My latest test showed antibodies of 11, which is nearly non existent. And this was one week after international air travel and while I had jet lag. I expected them to be much higher, but the supplements were doing their job. The right diet, the right attitude and the right supplements made the difference.
Currently I am doing a mold detox protocol, this time adding in things I missed the first time (sinus rinsing) to make sure that this time it leaves my body.
Finding pleasure in food again
For me, food has always been a pleasure. I create healthy recipes for myself (and share them) to not just heal my body but comfort my soul.
As I mentioned, mood and emotional state is important in healing, and right now, it’s dark, cold, and dreary in Berlin. We’re under lockdown, a year into a pandemic and I’m socially isolated. Finding small pleasures in life is essential right now. You may relate.
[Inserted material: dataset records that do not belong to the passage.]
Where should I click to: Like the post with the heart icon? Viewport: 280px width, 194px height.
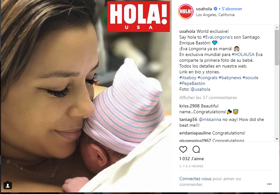pyautogui.click(x=183, y=149)
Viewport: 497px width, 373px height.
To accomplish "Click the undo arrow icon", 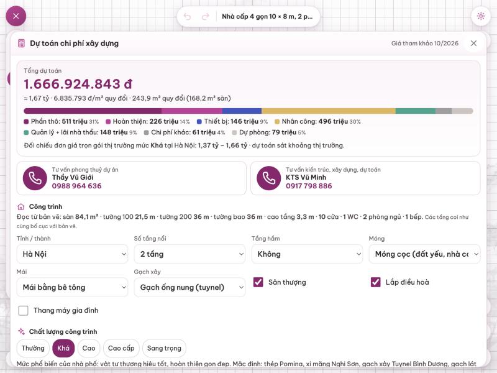I will pyautogui.click(x=188, y=17).
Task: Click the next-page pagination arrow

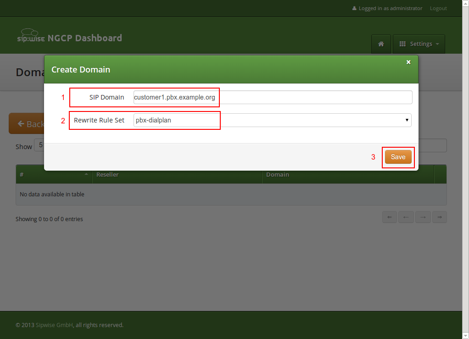Action: pos(423,217)
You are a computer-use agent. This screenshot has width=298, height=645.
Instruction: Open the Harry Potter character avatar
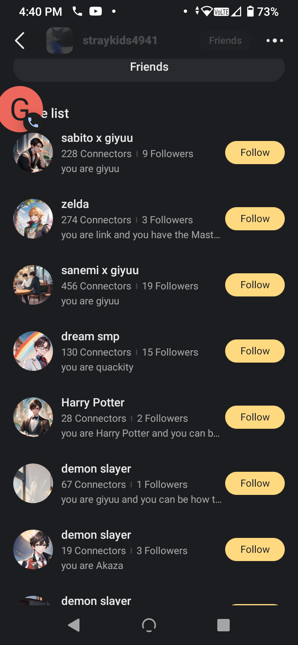(x=33, y=417)
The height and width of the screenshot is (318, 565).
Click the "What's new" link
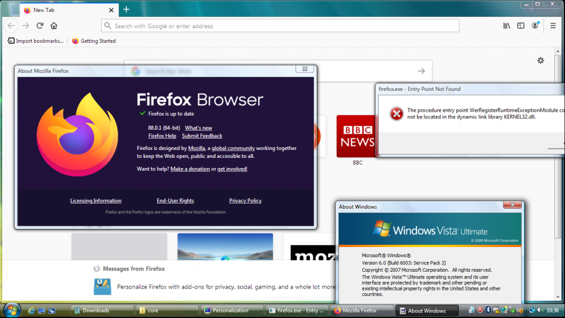198,128
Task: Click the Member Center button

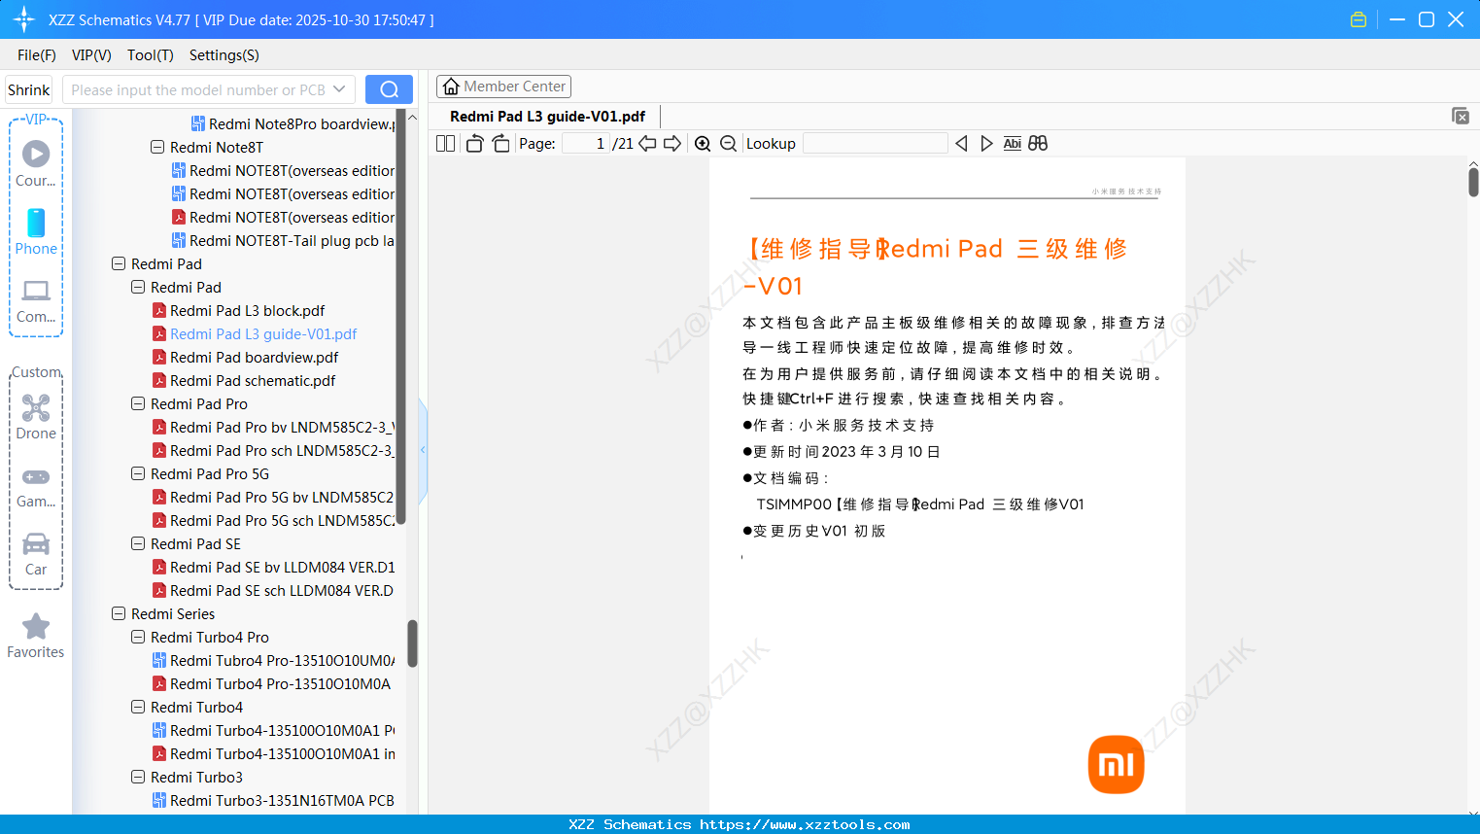Action: point(503,86)
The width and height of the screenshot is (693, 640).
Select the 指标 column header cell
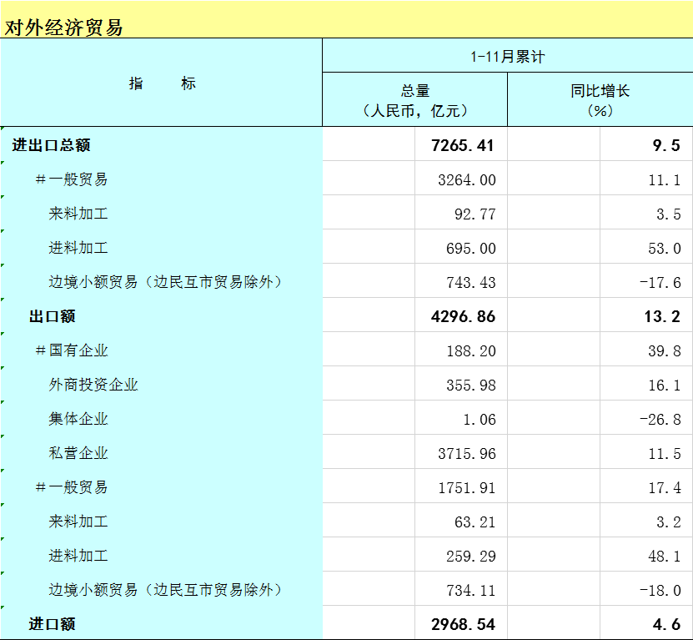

This hot cocoa recipe is my current comfort. It is hot, creamy and mood lifting. But still healthy and guilt free. I use inositol to sweeten it.
I added a teaspoon of maca for additional mood and hormone support and carob for prebiotics, but these are optional. Note: carob is high in FODMAPs so it’s not for people who don’t tolerate FODMAPs. But since that’s not me, I enjoy the rich and sweet flavor it adds to the cocoa.
Benefits of inositol
Inositol is used by people who have PCOS, a sister condition of IBS. With PCOS it’s particularly important to stabilize blood sugar. Inositol is the perfect, blood sugar stabilizing sweetener, I don’t know why I have never seen it used in recipes before. I just stumbled upon it.
It is also great support for diabetic nerve pain, panic disorder, OCD, depression, fat metabolism, insomnia, high cholesterol and thyroid.
I use powdered inositol from Pure Encapsulations for this recipe. It comes with a scoop inside. Note: I alway buy supplements from a trusted dispensary like this one, because you never know what you are getting on an unregulated platforms like Amazon.
Enjoy this healing beverage
Cocoa is packed with antioxidants, mood boosting nutrients and polyphenols. Not everyone tolerates it, but if you do, it is a superfood. The problem is the sugars and oils found in packaged hot cocoa. If you can’t tolerate cocoa or are on the AIP diet, try making this with carob only.
I started this blog to show people that they are powerful healers. That food can be your friend and show hopeful alternatives to the bleak prognosis from mainstream medicine.
Everything starts in the mind.
First we have to believe we can do it.
Then we have to give our bodies the right support to heal and repair. The right food can do that. If you feel lost, confused or unsupported around this topic, I am currently taking clients. You can get more info here.
If you like this low-sugar recipe, you can find more than 60 other low sugar, gut-friendly treats, drinks, meals and breakfast ideas in my downloadable cookbook Treats That Heal.
Hormone Balancing hot cocoa
1 teaspoon of cocoa powder
1 teaspoon of carob powder (double the cocoa powder if you don’t have carob)
2 scoops of inositol (equal to 4 grams)
8 ounces of boiling water
Non dairy milk of choice or two tablespoons of coconut milk powder
Optional:
1 teaspoon of maca
1/2 teaspoon of cinnamon
1/2 teaspoon of cardamom
1/2 teaspoon of vanilla powder
How to
Boil water, and pour into a large mug.
Mix in cocoa powder, carob powder, inositol, maca and optional add ins.
Top off with non dairy milk or powder.
Mix well (you can blend for a creamier beverage) and enjoy each sip.